Hepimiz birer yolcuyuz. Başlangıcına karar veremediğimiz, sonunu ise göremediğimiz bir yolun yolcuları. Yalnız değiliz, biliyoruz. Koskocaman bir toplu taşıma aracına binmişiz, yol alıyoruz. Tabi bunun yeterince farkındaysak. Çoğunlukla seyahatimizin konforlu yanlarını ya hak etmişizdir yada bedelini ödeyerek satın almışızdır. Sıkıntı veren yanlarıysa hep diğer yolcuların kabahatidir değil mi?

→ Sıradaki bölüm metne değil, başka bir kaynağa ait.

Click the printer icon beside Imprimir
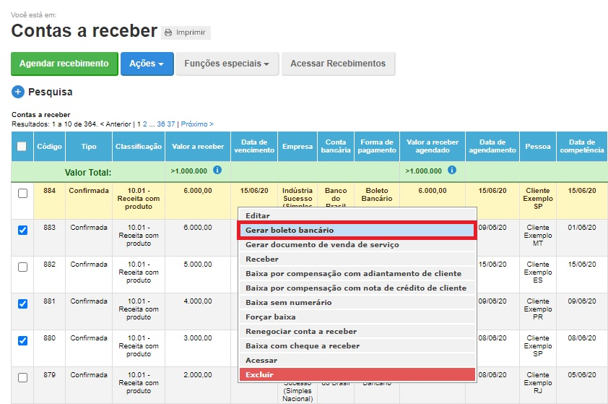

Çocukluğum Keşan’da geçti benim. İpsala sınır kapısı yolunun geçtiği ovada ektiğimiz tarlalar vardı. Bahar ve yaz aylarında kasabadan tarlalara yürüyerek gidip geldiğimizi hatırlıyorum. Asfaltın kenarındaki mıcır zeminin üzerinde küçücük bedenimle yol alırken, hafızama kazınan en bildik görüntü sıklıkla geçen karavanlar ve içindeki turistlerdi. Merak ve hayranlıkla bakardım yanımızdan geçen ve  bizlere hiç benzemeyen o insanlara. Ne kadar uzaktan gelmişlerdi, neler görmüşlerdi. Gözünün görebildiği ufkun ötesine henüz geçememiş, başka bir şehri tanımamış, yedi-sekiz yaşlarındaki bir çocuğun gizemli bakışlarıydı onlara yönelen.

Büyüdüm… Başka şehirler gördüm, yeterinden fazla insan tanıdım. Uzak ve yakın kavramının bambaşka bir şey olduğunu öğrendim hayattan. Gidilebilecek en uzun yolun da, varılabilecek en kısa mesafenin de insan kalbi olduğunu, bir insan kalbinin taşıdığı gizemin ve büyüklüğün, uçsuz bucaksız arazilerle ölçülemediğini algıladım. Yabancı ve turist olmak için sınırlar aşmak gerekmediğini, kendi topraklarında hatta kendi kanından insanlarla pekala bambaşka diller konuşulabildiğini öğrendim.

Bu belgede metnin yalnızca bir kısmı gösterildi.